*Aim of the exercise*
Which lines in the material below contain the word "should", matching case exactly? Copy each of those lines in full.

*Extracted data*

------------------------------------------------

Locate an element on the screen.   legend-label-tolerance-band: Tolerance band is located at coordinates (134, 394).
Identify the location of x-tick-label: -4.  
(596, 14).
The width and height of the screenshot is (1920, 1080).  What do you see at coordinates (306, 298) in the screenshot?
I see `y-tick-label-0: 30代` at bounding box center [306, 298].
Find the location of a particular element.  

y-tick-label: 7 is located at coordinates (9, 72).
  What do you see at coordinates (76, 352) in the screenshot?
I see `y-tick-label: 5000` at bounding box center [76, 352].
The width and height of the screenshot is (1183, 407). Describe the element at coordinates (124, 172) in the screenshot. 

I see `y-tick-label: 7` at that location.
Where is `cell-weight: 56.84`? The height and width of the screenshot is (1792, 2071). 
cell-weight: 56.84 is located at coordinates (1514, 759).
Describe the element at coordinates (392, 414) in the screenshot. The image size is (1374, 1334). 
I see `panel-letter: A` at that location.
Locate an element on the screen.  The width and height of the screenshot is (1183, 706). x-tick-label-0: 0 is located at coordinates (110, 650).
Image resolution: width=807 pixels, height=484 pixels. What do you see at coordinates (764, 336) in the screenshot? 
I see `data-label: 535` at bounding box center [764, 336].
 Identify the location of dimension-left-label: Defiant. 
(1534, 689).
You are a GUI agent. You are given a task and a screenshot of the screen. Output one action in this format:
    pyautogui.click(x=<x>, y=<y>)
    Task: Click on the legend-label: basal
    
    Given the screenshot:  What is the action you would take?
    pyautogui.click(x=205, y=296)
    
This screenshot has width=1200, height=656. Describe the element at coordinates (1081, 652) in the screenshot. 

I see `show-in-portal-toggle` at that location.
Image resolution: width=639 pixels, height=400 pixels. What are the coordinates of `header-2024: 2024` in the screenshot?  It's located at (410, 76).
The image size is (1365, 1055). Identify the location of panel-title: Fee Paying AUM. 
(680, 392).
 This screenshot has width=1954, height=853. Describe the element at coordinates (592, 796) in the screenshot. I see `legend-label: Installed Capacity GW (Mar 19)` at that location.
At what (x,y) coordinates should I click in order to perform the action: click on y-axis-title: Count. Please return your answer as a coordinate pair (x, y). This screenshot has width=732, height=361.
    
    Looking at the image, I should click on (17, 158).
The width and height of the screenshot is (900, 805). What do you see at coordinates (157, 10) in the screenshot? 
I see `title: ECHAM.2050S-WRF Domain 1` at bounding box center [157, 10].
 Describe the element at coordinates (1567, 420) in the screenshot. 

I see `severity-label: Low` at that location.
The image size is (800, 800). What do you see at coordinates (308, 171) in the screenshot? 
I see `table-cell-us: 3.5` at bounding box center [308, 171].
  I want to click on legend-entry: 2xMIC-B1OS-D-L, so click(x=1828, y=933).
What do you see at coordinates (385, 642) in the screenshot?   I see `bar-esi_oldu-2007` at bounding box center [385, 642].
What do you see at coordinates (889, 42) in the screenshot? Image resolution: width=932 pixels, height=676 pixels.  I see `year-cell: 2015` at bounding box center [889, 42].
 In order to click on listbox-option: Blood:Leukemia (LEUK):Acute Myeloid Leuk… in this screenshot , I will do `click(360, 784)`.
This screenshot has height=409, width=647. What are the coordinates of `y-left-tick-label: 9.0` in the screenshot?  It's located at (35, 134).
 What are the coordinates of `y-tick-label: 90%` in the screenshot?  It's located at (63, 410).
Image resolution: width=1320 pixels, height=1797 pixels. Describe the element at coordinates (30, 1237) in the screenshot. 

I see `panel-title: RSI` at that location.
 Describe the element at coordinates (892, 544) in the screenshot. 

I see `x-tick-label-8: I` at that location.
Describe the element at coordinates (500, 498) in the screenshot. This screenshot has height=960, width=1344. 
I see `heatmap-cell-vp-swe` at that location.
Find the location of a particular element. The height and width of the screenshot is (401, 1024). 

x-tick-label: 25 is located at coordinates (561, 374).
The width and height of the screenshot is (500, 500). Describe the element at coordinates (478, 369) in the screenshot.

------------------------------------------------

*Output for this exercise*
At what (x,y) coordinates should I click in order to perform the action: click on y-axis-title: Count. Please return your answer as a coordinate pair (x, y). This screenshot has width=732, height=361.
    Looking at the image, I should click on (17, 158).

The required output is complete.